Interconnections author Radia Perlman pages 537 publisher Addison-Wesley rating 8.5 reviewer Danny Yee ISBN 0-201-63448-1 summary Well-grounded introduction for the technically astute to the hardware which carries your data and how to communicate with it. Interconnections is aimed at computer science students studying networking: it covers fundamental concepts and basic theory, and includes a set of "homework" problems with each chapter. But it is solidly grounded in real-life experience -- Perlman has spent years designing and implementing network protocols and algorithms (most notably the spanning tree algorithm used in most bridges) and uses that experience to provide practical illustrations of the theory. She is also fun to read, being prepared to laugh at things that deserve it and to offer personal opinions, sometimes quite bluntly."I find BGP scary. It is configuration-intensive. Routes can be permanently unstable. It solves only whatever it happens to solve rather than providing a general-purpose solution. But we're stuck with it."Perlman roughly follows the protocol stack upwards. Four chapters cover general data-link layer issues, transparent and source-routing bridges, the various categories of hub/switch/bridge, and VLANs. Five chapters cover the network layer cover connection-oriented protocols (X25 and ATM) and general issues, addressing, and packet formats in connectionless networks, with examples from a range of protocols including IP, IPX, IPv6, CLNP, Appletalk, and DECnet. A single chapter covers autoconfiguration and endnode issues (protocols such as ARP). And there are five chapters on routing, covering general routing concepts (distance vector and link state algorithms, link costs and types of service), implementation (algorithms for fast packet forwarding), and specific routing protocols (from RIP to BGP), as well as the more specialised topics of WAN multicast and "sabotage-proof routing."

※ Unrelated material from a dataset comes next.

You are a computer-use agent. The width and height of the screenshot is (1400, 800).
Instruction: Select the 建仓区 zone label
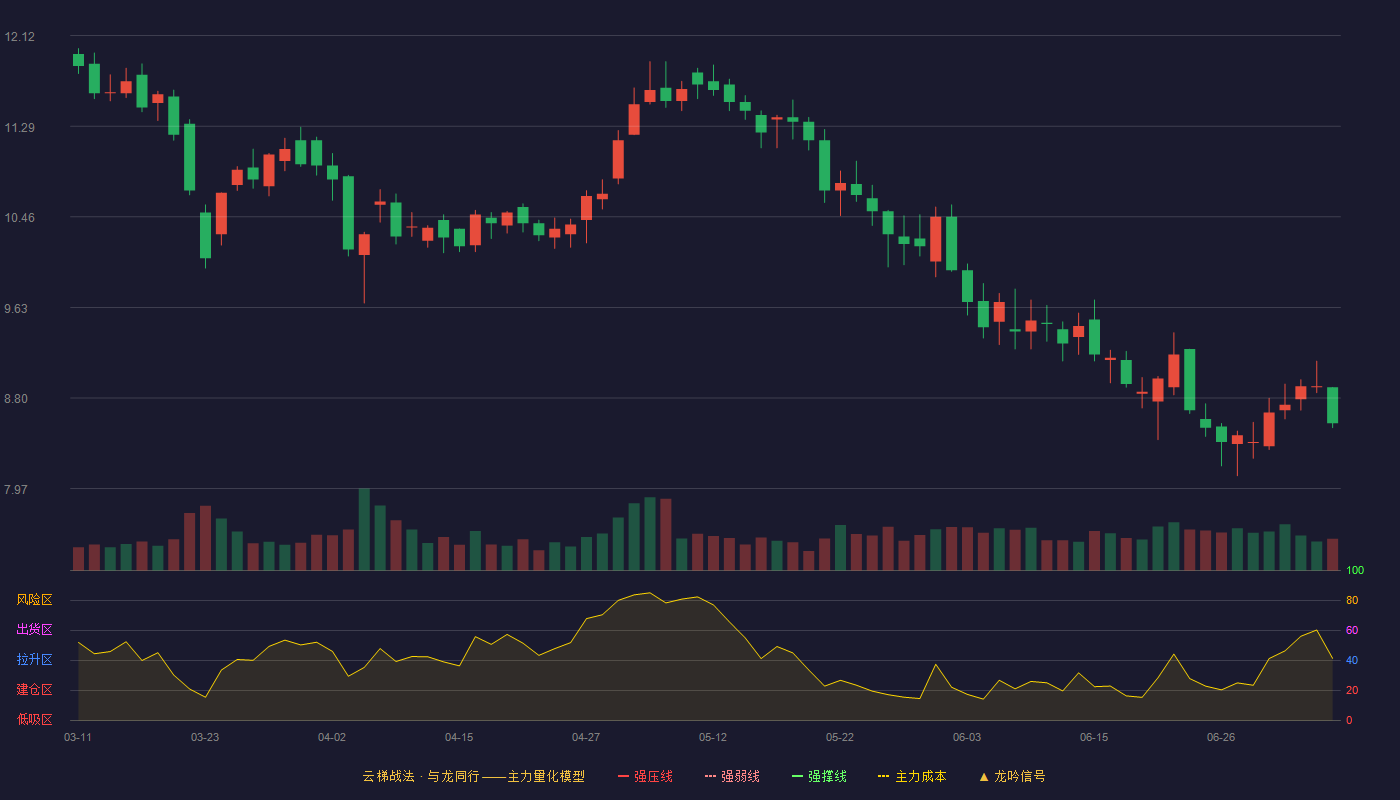coord(34,690)
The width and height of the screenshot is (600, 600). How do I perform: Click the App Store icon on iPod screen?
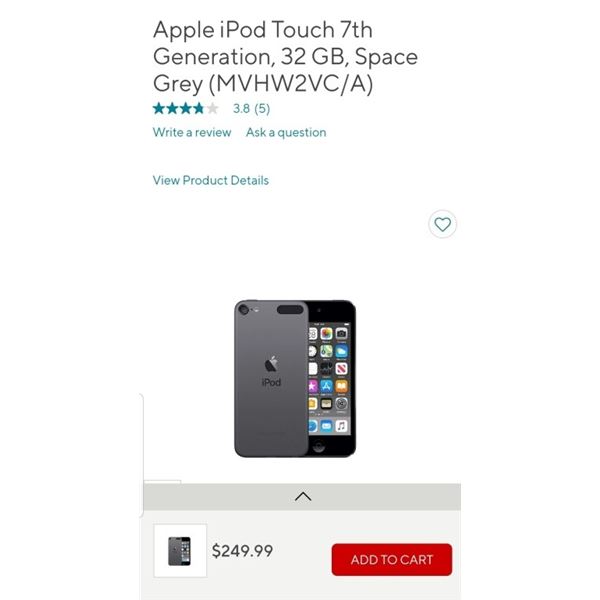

The bulk of Interconnections may be too detailed for most network administrators or programmers, but those without an interest in the theory may want to track down a copy just for the last two chapters. "To Route, Bridge, or Switch: Is That the Question?" is a good overview of networking terminology and its connection with reality, while "Protocol Design Folklore" attempts
"to capture the tricks and 'gotchas' in protocol design learned from years of layer 2 and layer 3 protocols. Interspersed among the text are boxes containing 'real-world bad protocols.' They share with you the warped way I look at the world, which is to notice and be distracted by suboptimal protocols in everyday life."Interconnections will do much to improve understanding of networks and network protocols: as well as being an excellent textbook, it should command a general audience among computing professionals.